Many problems can arise during the stimulation of an unconventional well, such as thief zones, stress shadowing, and fracture-driven interference. However, it can be difficult to visualize the appropriate solution. A novel application of Controlled-Source Electromagnetics (CSEM) can help monitor and image hydraulic fracturing operations.
Challenge
Two separate well operations in the Anadarko Basin faced common fracturing hazards and required fluid tracking to provide mitigation insight.
ESG Solution
For both operations, we used surface-based, controlled-source electromagnetics and a dense network of receivers to measure, monitor, record, and map changes in the electric field created by conductivity contrast of the frac. Data was recorded over the course of the well and refined into a map-view motion picture indicating where fluid flowed. The clients’ engineers were then able to adjust designs or confirm success before completing the next well.
The Operation 1 well was used to test a new completion design with treatment stages 25% shorter than in the previous design. The goal was to increase fracture intensity and stimulate rock volume to improve production. To determine the effectiveness of the design, we monitored the stimulation with electromagnetic fluid tracking.

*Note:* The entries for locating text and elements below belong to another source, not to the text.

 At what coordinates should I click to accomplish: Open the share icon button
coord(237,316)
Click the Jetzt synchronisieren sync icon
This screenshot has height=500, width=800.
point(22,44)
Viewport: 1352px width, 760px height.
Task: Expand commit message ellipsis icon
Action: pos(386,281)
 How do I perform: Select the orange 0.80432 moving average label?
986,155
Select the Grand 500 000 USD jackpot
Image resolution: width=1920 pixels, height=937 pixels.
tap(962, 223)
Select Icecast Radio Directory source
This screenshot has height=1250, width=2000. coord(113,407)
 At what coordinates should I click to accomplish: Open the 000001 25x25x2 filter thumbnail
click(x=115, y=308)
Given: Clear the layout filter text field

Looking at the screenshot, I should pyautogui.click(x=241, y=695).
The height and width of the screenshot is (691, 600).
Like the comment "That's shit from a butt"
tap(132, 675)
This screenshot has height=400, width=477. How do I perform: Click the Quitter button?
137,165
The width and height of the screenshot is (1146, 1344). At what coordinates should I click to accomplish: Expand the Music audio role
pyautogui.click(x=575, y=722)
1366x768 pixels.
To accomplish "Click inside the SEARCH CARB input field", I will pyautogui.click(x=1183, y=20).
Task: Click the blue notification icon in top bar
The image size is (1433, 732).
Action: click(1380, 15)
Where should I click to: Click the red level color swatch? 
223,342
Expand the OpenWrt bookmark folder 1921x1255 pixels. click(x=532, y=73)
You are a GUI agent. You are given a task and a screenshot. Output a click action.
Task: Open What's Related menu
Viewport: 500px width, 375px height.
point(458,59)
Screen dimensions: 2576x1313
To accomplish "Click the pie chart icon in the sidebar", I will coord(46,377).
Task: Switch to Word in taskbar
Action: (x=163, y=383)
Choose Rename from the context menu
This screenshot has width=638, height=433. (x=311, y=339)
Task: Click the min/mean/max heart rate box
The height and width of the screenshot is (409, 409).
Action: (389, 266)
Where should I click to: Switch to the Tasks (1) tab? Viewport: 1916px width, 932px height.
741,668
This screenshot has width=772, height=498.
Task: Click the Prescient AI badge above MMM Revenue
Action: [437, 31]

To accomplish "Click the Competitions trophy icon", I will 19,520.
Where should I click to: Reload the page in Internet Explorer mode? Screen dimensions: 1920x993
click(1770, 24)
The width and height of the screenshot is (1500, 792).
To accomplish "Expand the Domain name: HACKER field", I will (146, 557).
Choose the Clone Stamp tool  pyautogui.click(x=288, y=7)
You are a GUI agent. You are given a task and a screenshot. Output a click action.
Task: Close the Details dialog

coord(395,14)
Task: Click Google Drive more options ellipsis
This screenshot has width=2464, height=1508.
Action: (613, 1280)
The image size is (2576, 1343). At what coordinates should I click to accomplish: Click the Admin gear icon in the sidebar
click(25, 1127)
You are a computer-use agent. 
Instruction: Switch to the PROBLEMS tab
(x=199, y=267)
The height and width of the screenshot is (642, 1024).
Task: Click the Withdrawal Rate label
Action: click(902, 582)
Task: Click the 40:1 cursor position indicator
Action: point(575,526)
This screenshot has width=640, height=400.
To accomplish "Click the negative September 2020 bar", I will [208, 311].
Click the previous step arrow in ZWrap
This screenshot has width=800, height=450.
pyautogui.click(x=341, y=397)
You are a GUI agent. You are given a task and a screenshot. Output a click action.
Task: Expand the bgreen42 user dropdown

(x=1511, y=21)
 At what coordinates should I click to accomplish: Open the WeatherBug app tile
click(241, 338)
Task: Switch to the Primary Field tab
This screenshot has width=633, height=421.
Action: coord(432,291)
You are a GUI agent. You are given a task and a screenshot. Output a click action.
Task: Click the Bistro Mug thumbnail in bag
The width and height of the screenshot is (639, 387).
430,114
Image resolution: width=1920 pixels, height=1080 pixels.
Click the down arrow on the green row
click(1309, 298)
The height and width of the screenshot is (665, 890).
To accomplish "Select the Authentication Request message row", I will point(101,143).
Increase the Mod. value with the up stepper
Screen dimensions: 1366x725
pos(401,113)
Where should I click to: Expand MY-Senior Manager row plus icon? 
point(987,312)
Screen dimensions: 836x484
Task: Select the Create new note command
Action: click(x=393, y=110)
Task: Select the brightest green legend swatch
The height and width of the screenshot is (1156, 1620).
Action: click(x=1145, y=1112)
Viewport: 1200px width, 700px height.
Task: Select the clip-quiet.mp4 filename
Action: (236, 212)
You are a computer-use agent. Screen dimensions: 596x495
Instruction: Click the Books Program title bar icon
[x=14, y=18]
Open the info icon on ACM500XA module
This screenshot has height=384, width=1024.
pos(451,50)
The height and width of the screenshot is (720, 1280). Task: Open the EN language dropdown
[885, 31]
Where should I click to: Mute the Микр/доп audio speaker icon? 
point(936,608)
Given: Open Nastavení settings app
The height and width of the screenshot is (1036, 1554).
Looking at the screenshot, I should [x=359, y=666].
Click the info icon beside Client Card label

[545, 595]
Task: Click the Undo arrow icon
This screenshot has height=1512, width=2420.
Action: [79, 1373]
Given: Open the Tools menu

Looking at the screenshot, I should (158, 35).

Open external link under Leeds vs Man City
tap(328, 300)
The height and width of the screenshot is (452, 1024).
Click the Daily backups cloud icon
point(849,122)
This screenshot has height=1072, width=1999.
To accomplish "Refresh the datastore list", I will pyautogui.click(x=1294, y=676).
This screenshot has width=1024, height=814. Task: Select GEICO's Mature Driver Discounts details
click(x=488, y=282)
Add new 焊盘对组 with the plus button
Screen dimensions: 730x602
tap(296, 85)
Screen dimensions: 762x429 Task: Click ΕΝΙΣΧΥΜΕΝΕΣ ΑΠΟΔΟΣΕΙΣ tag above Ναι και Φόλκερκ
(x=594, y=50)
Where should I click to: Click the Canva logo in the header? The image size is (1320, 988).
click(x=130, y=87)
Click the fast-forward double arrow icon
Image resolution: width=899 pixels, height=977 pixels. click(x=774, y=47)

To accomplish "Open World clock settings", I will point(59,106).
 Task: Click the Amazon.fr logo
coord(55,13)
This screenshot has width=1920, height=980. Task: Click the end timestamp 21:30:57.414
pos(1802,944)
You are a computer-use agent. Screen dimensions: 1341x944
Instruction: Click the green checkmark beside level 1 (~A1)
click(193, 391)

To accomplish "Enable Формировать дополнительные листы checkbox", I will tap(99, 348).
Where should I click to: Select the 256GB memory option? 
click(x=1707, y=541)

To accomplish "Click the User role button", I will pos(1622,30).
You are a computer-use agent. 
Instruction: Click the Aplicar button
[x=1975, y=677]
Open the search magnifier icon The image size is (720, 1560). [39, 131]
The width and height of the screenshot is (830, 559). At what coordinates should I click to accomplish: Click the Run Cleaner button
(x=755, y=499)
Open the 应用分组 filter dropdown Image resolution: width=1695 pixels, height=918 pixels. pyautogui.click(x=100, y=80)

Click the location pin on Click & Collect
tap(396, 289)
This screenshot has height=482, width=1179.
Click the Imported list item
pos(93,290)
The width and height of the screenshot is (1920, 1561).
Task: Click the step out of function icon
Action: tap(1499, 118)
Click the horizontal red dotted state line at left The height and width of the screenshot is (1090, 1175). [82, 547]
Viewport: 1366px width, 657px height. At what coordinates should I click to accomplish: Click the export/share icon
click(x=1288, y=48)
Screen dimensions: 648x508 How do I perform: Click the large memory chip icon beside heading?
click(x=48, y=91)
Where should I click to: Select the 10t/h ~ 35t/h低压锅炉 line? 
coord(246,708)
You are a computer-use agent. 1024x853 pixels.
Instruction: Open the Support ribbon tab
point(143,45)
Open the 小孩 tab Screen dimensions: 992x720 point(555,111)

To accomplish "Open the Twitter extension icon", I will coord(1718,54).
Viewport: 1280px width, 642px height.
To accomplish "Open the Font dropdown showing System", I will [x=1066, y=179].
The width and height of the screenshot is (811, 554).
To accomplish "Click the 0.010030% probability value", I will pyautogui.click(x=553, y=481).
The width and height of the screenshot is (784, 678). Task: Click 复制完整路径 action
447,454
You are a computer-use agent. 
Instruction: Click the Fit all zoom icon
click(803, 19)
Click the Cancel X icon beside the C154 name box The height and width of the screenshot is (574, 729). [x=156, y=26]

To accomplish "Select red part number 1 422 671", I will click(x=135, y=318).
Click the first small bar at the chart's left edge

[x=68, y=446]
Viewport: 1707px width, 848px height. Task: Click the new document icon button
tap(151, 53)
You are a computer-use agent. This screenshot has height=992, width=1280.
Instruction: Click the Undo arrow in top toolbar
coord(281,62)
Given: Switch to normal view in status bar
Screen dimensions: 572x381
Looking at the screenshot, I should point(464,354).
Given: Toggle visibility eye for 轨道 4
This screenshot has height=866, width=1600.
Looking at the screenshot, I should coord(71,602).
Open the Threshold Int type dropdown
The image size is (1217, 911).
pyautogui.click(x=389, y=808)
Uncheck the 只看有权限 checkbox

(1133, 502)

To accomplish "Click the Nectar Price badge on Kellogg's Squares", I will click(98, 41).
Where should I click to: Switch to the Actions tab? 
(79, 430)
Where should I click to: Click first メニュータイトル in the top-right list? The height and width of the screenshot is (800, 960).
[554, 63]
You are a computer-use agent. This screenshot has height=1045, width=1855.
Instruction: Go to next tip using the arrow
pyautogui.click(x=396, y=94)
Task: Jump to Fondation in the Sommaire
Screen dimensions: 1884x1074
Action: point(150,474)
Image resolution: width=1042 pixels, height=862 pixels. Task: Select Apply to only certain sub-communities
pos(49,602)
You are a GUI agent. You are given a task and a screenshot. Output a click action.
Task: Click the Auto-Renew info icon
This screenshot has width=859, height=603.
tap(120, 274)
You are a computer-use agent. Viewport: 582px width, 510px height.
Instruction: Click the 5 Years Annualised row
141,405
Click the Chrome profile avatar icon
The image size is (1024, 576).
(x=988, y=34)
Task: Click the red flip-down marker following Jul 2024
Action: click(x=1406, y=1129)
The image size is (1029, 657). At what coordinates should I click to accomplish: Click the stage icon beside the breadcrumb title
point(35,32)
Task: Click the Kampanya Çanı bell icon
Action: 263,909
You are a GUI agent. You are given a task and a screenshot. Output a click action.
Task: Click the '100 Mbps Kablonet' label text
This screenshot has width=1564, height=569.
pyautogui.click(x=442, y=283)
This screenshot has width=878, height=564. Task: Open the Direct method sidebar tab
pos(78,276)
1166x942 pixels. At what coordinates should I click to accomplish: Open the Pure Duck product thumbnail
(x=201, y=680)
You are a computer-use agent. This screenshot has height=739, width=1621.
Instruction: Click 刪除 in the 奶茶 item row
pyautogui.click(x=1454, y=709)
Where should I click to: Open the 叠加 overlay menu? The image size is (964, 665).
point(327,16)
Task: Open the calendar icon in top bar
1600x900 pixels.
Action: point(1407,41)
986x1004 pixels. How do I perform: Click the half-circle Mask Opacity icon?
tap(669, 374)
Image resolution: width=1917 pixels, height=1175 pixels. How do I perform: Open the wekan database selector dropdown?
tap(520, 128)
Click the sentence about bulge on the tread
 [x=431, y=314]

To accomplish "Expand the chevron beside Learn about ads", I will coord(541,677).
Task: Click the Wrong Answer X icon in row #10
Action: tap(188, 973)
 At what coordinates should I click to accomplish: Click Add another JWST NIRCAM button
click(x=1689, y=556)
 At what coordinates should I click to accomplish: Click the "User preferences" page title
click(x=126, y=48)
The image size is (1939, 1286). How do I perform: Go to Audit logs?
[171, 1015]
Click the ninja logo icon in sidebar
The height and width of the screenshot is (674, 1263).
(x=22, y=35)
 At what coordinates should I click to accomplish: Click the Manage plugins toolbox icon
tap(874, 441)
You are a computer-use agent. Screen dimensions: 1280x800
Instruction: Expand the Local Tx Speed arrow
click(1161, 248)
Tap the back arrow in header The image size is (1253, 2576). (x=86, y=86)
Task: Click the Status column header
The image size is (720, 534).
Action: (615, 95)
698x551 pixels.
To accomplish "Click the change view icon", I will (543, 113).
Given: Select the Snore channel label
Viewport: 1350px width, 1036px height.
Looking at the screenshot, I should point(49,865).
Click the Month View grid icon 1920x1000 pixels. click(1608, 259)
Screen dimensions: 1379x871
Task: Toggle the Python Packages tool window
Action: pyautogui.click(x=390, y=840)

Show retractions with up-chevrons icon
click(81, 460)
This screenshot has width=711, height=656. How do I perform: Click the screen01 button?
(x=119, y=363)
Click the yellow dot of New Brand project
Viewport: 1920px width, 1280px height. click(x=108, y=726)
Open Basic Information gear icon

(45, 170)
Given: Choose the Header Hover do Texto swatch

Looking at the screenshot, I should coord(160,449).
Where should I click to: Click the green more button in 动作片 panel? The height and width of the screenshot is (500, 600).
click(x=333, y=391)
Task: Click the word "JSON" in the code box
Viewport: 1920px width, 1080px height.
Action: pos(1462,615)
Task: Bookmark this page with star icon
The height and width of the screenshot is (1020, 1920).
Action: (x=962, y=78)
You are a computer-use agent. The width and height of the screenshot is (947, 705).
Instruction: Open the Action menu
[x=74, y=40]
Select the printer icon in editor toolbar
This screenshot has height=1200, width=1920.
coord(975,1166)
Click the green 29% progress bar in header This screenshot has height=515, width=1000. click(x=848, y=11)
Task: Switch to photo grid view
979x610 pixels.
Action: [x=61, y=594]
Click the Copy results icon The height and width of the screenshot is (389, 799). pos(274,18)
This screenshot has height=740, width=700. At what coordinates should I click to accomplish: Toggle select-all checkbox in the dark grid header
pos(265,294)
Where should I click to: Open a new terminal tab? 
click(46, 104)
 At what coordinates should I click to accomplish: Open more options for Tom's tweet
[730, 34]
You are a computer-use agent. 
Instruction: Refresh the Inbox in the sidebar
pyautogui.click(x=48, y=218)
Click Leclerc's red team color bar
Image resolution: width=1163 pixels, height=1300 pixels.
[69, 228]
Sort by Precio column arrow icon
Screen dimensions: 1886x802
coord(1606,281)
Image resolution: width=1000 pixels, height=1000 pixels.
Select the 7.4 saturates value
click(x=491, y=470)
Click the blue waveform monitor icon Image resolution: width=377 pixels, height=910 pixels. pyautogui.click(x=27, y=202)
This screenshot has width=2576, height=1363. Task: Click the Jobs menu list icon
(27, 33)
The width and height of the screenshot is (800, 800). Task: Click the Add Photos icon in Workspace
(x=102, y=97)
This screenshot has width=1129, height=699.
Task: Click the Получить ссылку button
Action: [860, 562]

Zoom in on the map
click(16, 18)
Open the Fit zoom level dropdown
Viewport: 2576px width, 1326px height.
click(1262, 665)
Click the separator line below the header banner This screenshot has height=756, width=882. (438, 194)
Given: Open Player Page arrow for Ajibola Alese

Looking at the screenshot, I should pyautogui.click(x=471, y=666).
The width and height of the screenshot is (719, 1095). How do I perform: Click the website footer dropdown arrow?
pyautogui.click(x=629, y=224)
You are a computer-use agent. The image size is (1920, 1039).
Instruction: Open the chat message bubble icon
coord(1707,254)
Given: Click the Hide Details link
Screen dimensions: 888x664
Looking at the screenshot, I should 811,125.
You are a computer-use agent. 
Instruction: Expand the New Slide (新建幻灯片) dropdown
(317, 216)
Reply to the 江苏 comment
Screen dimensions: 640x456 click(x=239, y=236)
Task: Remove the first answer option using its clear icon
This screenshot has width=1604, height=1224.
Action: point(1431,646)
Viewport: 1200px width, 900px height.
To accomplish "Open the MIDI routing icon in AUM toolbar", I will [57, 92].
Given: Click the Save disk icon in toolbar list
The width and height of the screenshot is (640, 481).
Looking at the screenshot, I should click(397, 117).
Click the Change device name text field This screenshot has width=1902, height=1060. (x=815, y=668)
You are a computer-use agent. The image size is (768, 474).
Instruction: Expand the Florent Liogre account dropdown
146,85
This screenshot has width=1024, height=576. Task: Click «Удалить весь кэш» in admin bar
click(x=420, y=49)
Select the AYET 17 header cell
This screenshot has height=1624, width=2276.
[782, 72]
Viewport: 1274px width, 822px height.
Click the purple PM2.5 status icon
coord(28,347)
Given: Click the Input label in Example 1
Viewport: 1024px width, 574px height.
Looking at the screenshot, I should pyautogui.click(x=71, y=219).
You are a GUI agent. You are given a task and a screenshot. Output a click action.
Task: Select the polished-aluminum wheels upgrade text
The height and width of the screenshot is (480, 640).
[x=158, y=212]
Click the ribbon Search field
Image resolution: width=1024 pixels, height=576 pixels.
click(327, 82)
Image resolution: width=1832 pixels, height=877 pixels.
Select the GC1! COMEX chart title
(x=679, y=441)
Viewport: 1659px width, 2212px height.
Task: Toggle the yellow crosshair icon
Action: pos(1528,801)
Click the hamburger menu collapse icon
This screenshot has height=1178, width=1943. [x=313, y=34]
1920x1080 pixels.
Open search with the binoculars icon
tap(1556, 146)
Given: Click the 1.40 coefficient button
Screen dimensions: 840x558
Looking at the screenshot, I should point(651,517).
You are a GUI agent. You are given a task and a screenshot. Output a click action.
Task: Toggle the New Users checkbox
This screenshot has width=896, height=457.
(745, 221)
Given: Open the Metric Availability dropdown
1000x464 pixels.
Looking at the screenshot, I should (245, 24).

Results showed that stress shadowing effects and inter-stage interference were greater than expected. We noted that the new design did not create more effective fracture geometry or increase production. The client returned to their previous completion design but realized completion cost savings over their multi-well development program as a result of our monitoring.
In Operation 2, we used fluid tracking to understand the geologic influence on fracture treatment effectiveness. Nearly half of the monitored section, Stages 9 through 21, initiated in a limestone layer, with the other half in a shale layer. Stage 21 also had a geologic anomaly in proximity, likely a large natural fracture network, that could hinder induced fracture development. Fluid tracking was used for this stage to determine if avoidance efforts were effective.
Stages 9–14 (limestone) showed lower signal gradients, greater fracture lengths, and greater symmetry than Stages 15–20 (shale), indicating different geological complexity. Stage 21 was also found to be dominated by its nearby geologic anomaly. Fluid tracking results showed layer behavior and identified the ineffective results of avoidance efforts around the fracture network.